Data for finding text and elements
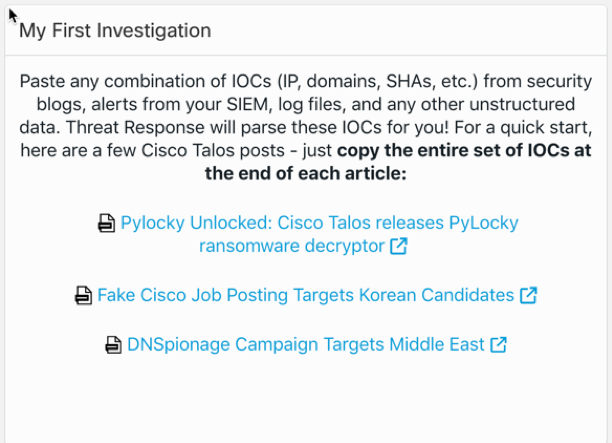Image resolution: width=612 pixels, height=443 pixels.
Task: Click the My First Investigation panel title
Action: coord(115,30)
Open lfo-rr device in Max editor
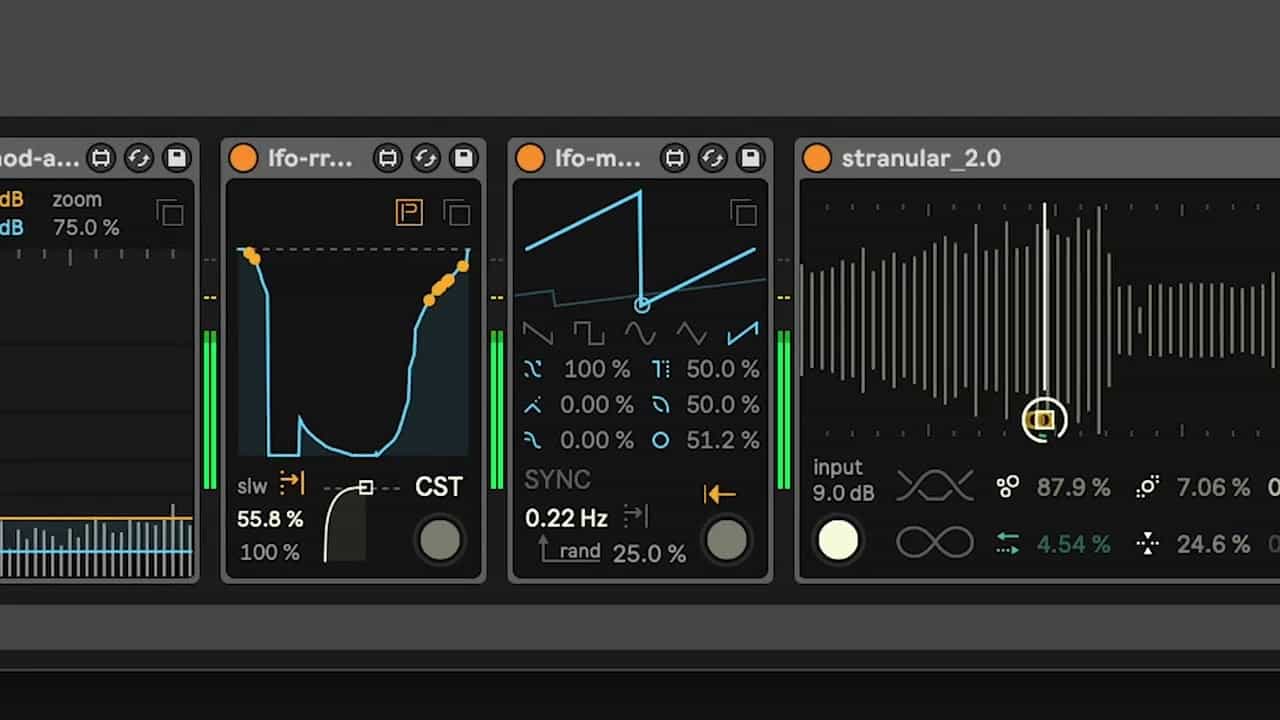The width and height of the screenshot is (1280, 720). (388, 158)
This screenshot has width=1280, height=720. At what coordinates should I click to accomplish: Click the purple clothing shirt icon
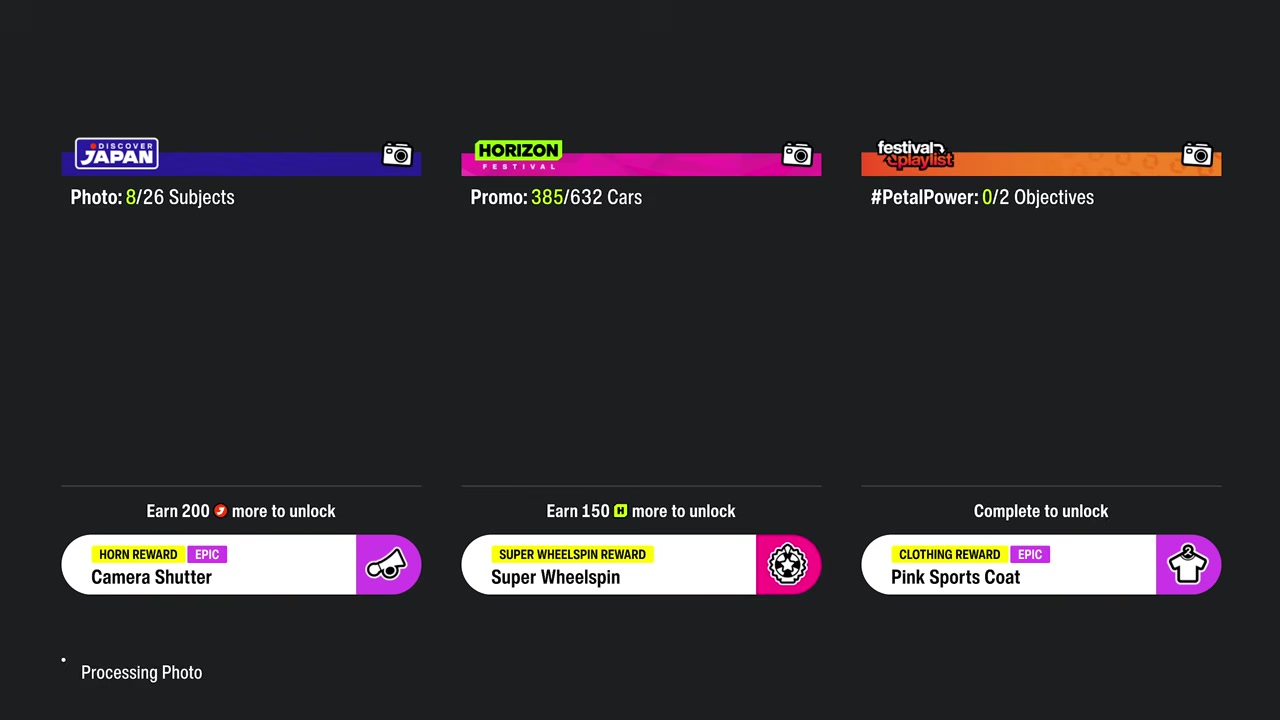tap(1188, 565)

Problem description:
Repeat word for word the lines of the data from the one containing "This screenshot has" through the end of the data, leaving out the pictures.

Result for this task:
This screenshot has width=1280, height=720. At what coordinates should I click to accomplish: Click the purple clothing shirt icon
tap(1188, 565)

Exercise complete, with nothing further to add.